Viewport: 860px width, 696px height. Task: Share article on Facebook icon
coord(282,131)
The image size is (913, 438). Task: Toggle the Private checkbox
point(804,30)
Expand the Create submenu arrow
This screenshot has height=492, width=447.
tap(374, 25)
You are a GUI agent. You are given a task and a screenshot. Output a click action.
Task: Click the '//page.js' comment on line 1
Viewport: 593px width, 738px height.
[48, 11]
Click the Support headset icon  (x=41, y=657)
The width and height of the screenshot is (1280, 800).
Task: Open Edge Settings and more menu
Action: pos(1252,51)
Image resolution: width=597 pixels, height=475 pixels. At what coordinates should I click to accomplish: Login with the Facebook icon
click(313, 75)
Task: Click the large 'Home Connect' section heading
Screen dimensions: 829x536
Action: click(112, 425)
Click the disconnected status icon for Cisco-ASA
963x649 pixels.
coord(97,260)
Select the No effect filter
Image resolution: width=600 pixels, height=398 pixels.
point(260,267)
------------------------------------------------------------
## Given problem
Revise the data above by replacing every "Facebook" with "LinkedIn", and leave everything else unchanged.

## Full output
Viewport: 860px width, 696px height. Task: Share article on LinkedIn icon
coord(282,131)
The image size is (913, 438). Task: Toggle the Private checkbox
point(804,30)
Expand the Create submenu arrow
This screenshot has height=492, width=447.
tap(374, 25)
You are a GUI agent. You are given a task and a screenshot. Output a click action.
Task: Click the '//page.js' comment on line 1
Viewport: 593px width, 738px height.
[48, 11]
Click the Support headset icon  (x=41, y=657)
The width and height of the screenshot is (1280, 800).
Task: Open Edge Settings and more menu
Action: pos(1252,51)
Image resolution: width=597 pixels, height=475 pixels. At what coordinates should I click to accomplish: Login with the LinkedIn icon
click(313, 75)
Task: Click the large 'Home Connect' section heading
Screen dimensions: 829x536
Action: click(112, 425)
Click the disconnected status icon for Cisco-ASA
963x649 pixels.
coord(97,260)
Select the No effect filter
Image resolution: width=600 pixels, height=398 pixels.
point(260,267)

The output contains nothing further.